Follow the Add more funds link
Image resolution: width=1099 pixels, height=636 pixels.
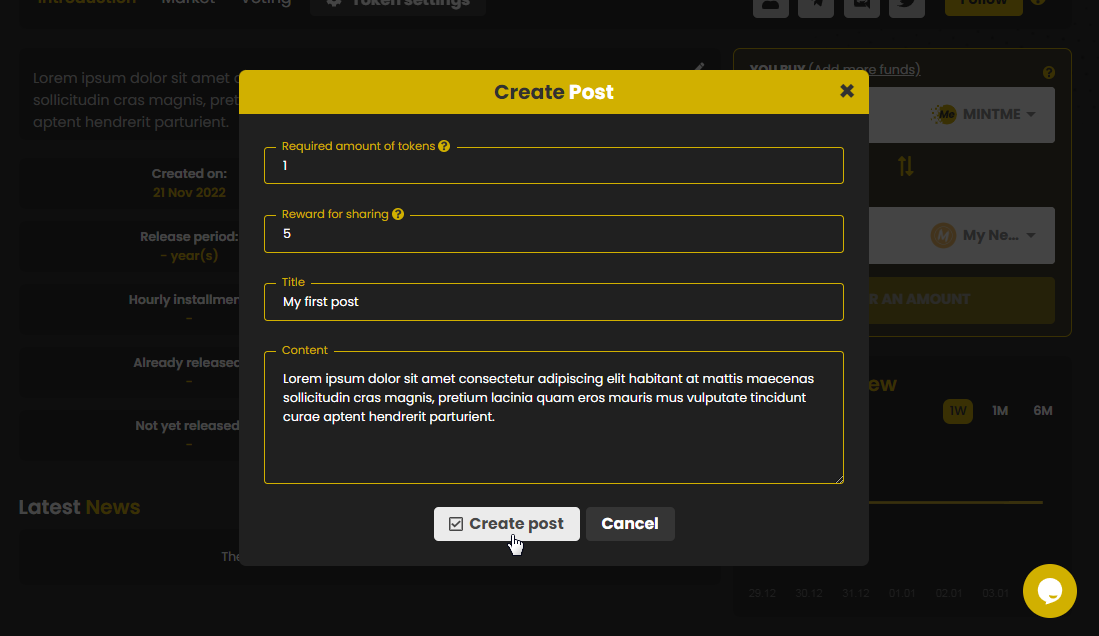(x=864, y=69)
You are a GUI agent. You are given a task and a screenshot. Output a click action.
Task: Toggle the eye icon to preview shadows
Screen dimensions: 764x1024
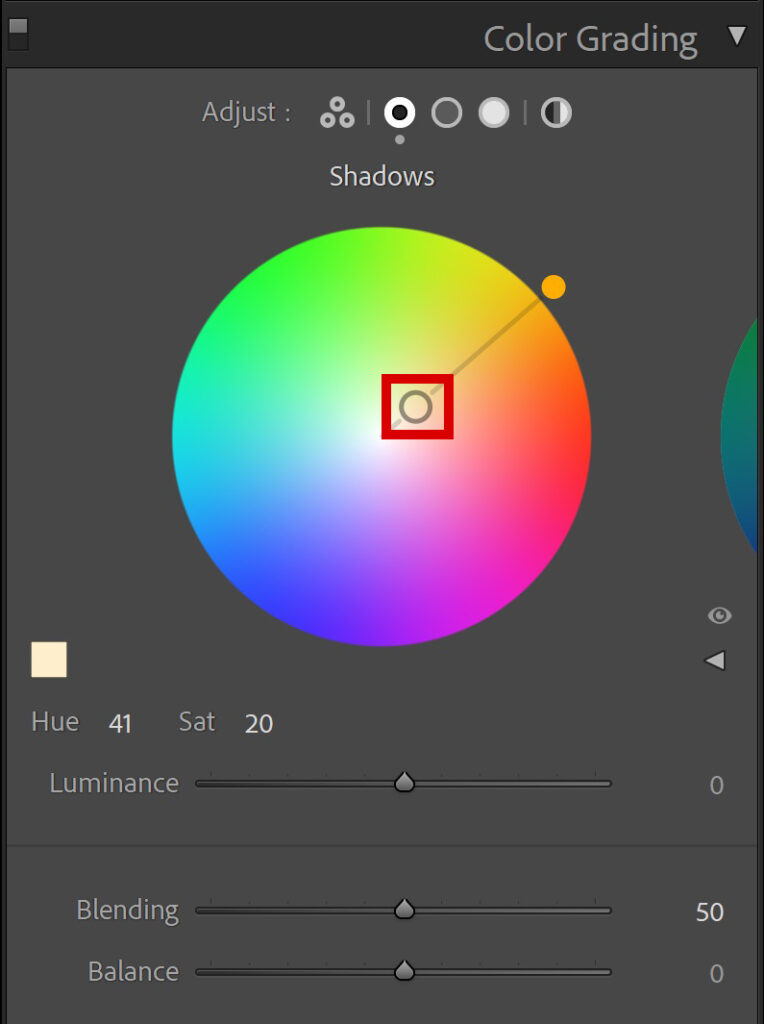tap(720, 615)
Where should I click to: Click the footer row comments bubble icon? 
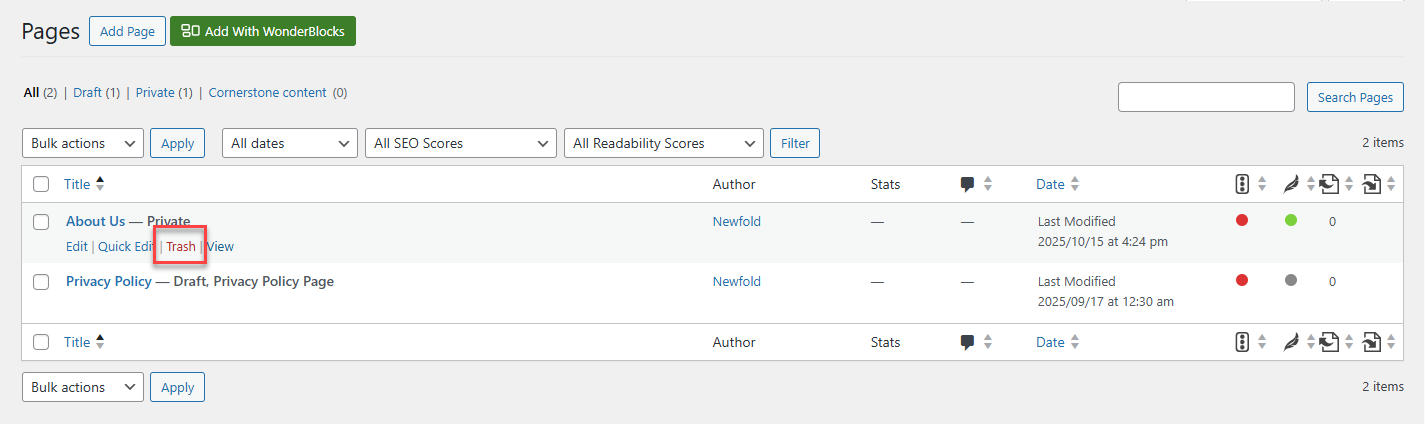click(x=967, y=342)
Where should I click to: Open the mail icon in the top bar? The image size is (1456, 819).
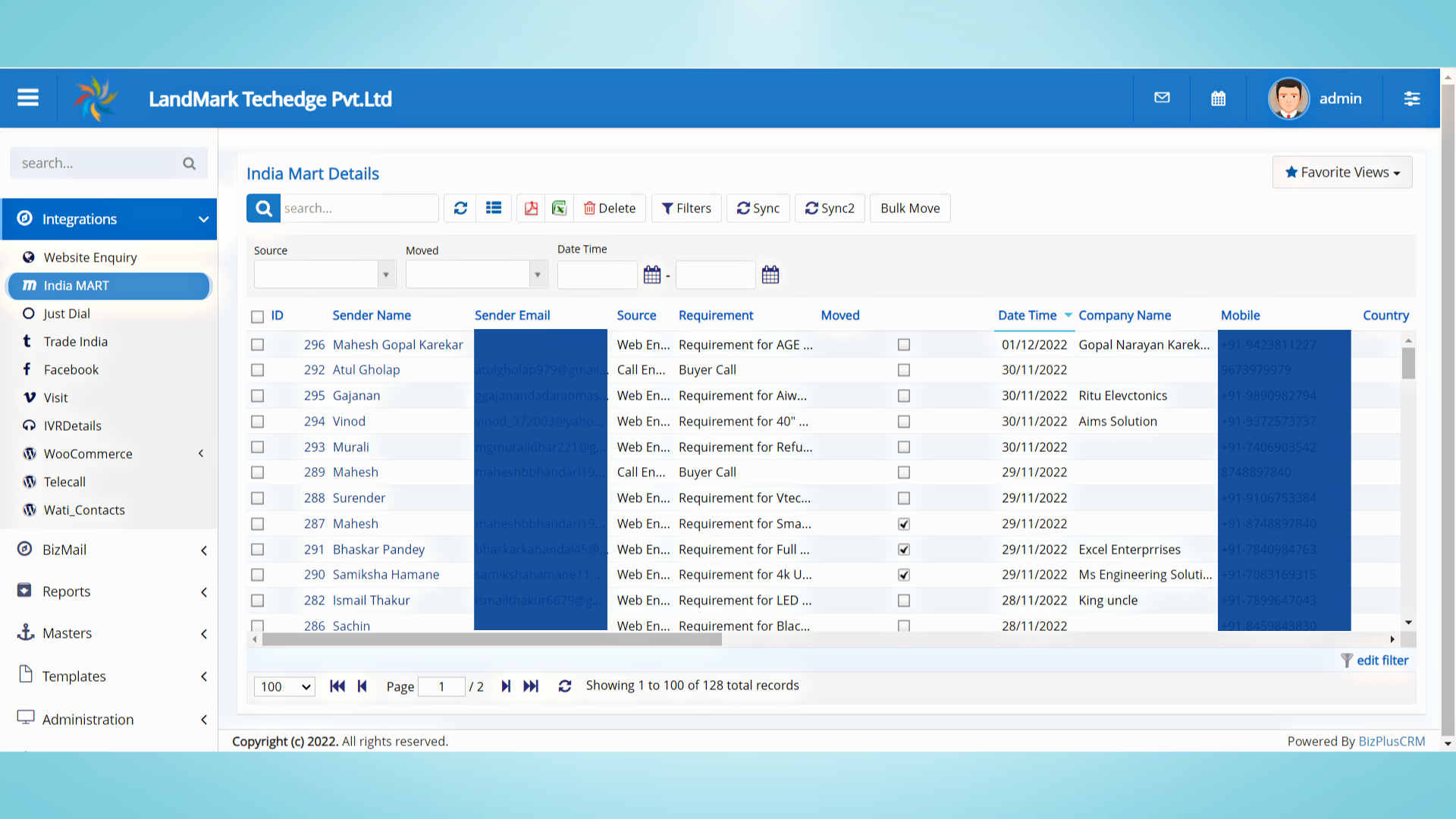pos(1162,98)
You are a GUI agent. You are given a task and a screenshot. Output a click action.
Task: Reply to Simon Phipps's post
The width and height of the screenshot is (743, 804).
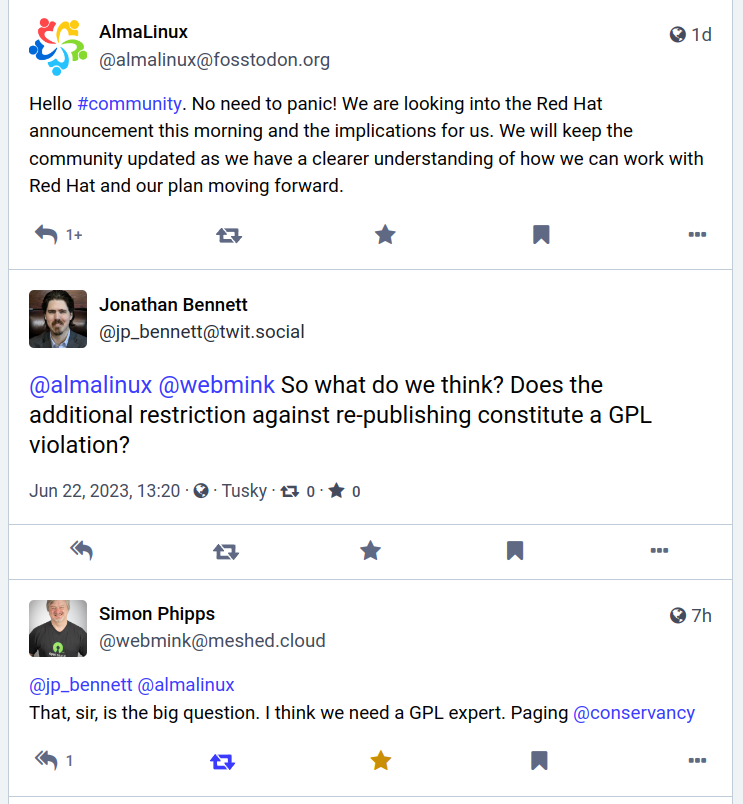coord(46,761)
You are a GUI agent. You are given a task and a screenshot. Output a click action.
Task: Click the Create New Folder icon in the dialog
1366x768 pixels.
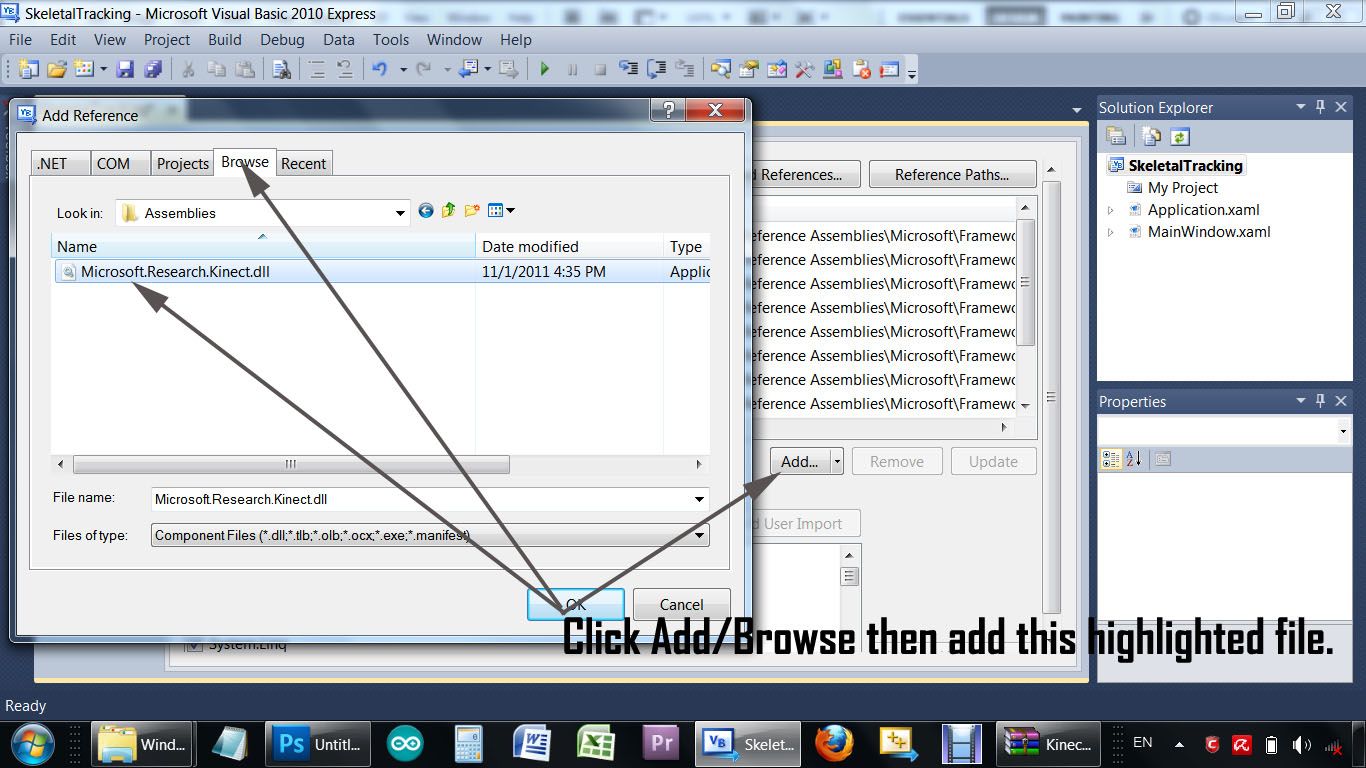point(471,211)
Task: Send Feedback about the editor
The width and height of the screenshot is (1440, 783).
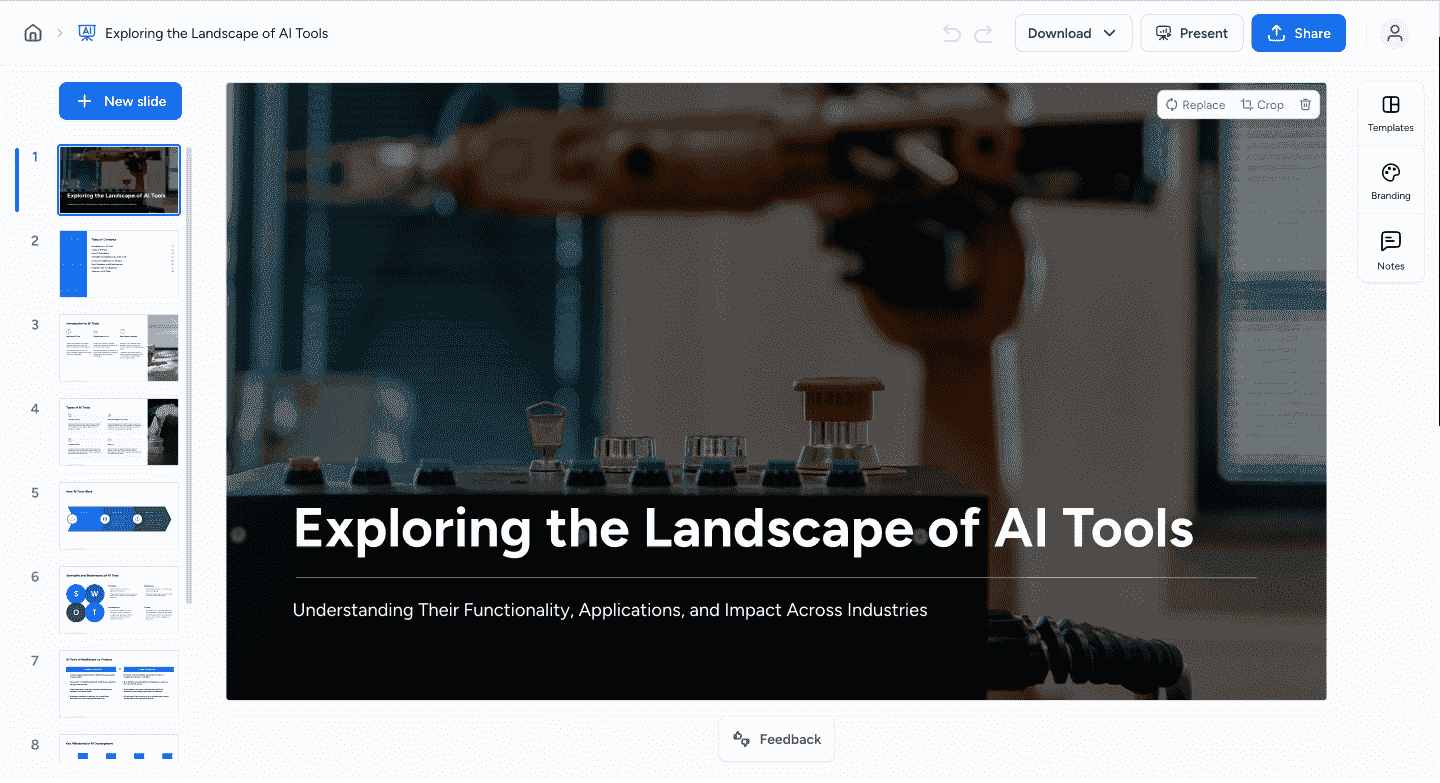Action: click(x=776, y=739)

* [Written task]:
Express the lines above as a Markdown table with two columns, Row and Text, putting one line per row with its number and skipping any blank lines. Leave the pictures out of the table.

* [Answer to the task]:
| Row | Text |
|---|---|
| 1 | Follow the Add more funds link |
| 2 | Image resolution: width=1099 pixels, height=636 pixels. |
| 3 | (x=864, y=69) |
| 4 | You are a GUI agent. You are given a task and a screenshot. Output a click action. |
| 5 | Task: Toggle the eye icon to preview shadows |
| 6 | Screen dimensions: 764x1024 |
| 7 | tap(720, 615) |
| 8 | Where should I click to: Click the footer row comments bubble icon?  |
| 9 | click(x=967, y=342) |
| 10 | Where should I click to: Open the mail icon in the top bar? The image size is (1456, 819). |
| 11 | pos(1162,98) |
| 12 | You are a GUI agent. You are given a task and a screenshot. Output a click action. |
| 13 | Task: Reply to Simon Phipps's post |
| 14 | The width and height of the screenshot is (743, 804). |
| 15 | coord(46,761) |
| 16 | You are a GUI agent. You are given a task and a screenshot. Output a click action. |
| 17 | Task: Click the Create New Folder icon in the dialog |
| 18 | 1366x768 pixels. |
| 19 | point(471,211) |
| 20 | Task: Send Feedback about the editor |
| 21 | The width and height of the screenshot is (1440, 783). |
| 22 | Action: click(x=776, y=739) |